A global constraint is one involving an arbitrary number of variables (but not necessarily all variables).

• Resource constraint
• Bounds propagation
• domains are represented by upper and lower bounds
• Bounds consistent
• MRV, minumum remaining values heuristic. choosing the variable with the fewest “legal” values.
• LCV, least constraining value heuristic. For a variable, choose the value that rules out the fewest choices for the neighboring variables in the constraint graph, trying to leave the maximum flexibility for subsequent variable assignments.
• forward checking, same as arc consistency. Whenever a variable X is assigned, the forward-checking process establishes arc consistency for it: for each unassigned variable Y that is connected to X by a constraint, delete from Y ‘s domain any value that is inconsistent with the value chosen for X.
• backjumping method backtracks to the most recent assignment in the conflict set. to backtrack to a variable that might fix the problem—a variable that was responsible for making one of the possible values of new variable impossible.
• conflict-directed backjumping
• no-good: a minimum set of variables from the conflict set that causes the problem; record these values
• constraint learning

### Local search for CSPs

The point of local search is to eliminate the violated constraints. In choosing a new value for a variable, the most obvious heuristic is to select the value that results in the minimum number of conflicts with other variables—the min-conflicts heuristic. Min-conflicts is surprisingly effective for many CSPs.

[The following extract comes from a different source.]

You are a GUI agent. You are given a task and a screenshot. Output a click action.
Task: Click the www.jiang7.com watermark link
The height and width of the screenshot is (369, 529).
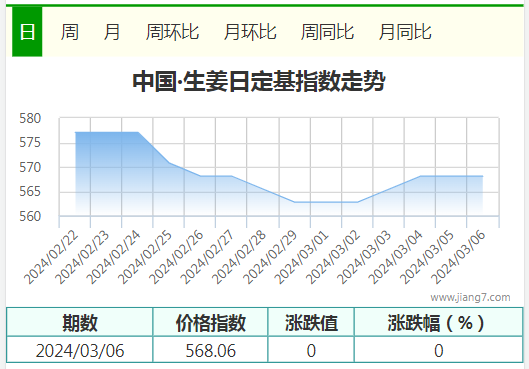click(x=470, y=297)
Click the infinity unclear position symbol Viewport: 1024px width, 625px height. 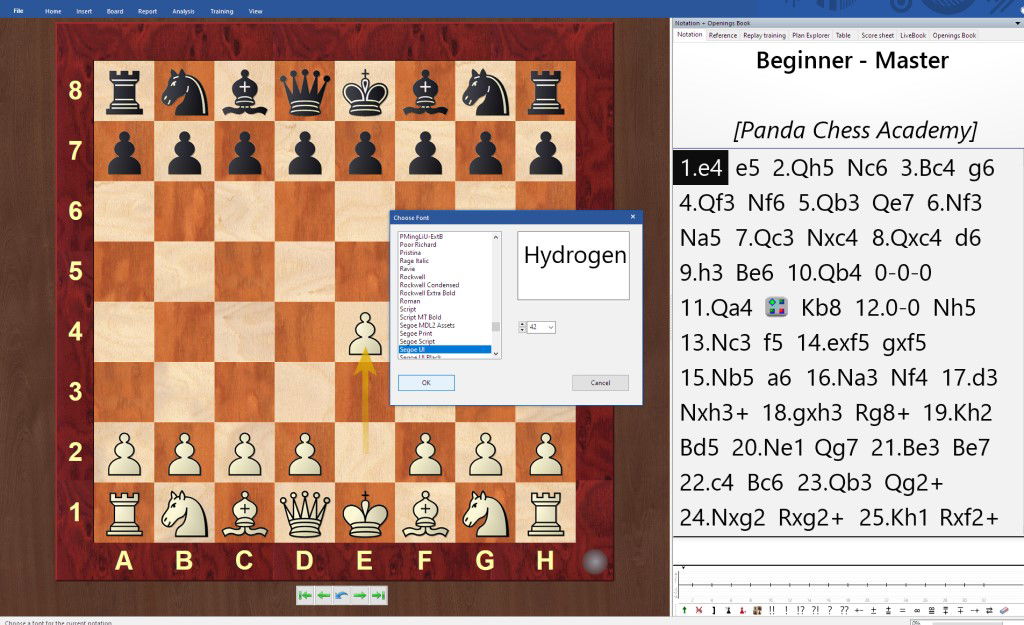[917, 610]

function MIN-CONFLICTS(csp,max steps) returns a solution or failure

inputs: csp, a constraint satisfaction problem

max steps, the number of steps allowed before giving up

current $\leftarrow$ an initial complete assignment for csp

for i = 1 to max steps do

if current is a solution for csp then return current

var $\leftarrow$ a randomly chosen conflicted variable from csp.VARIABLES

value $\leftarrow$ the value v for var that minimizes CONFLICTS(var, v, current , csp)

set var =value in current

return failure

• Plateau search—allowing sideways moves to another state with the same score, can help local search find its way off this plateau.
• The landscape of a CSP under the min conflicts heuristic usually has a series of plateaux.
• constraint weighting, can help concentrate the search on the important constraints.
• Each constraint is given a numeric weight
• At each step of the search, the algorithm chooses a variable/value pair to change that will result in the lowest total weight of all violated constraints. The weights are then adjusted by incrementing the weight of each constraint that is violated by the current assignment.
• It adds topography to plateaux, making sure that it is possible to improve from the current state
• It also, over time, adds weight to the constraints that are proving difficult to solve.

Another advantage of local search is that it can be used in an online setting when the problem changes, which is important in scheduling problems. It can repair with a minimum number of changes. A backtracking search with the new set of constraints usually requires much more time and might find a solution with many changes from the current schedule.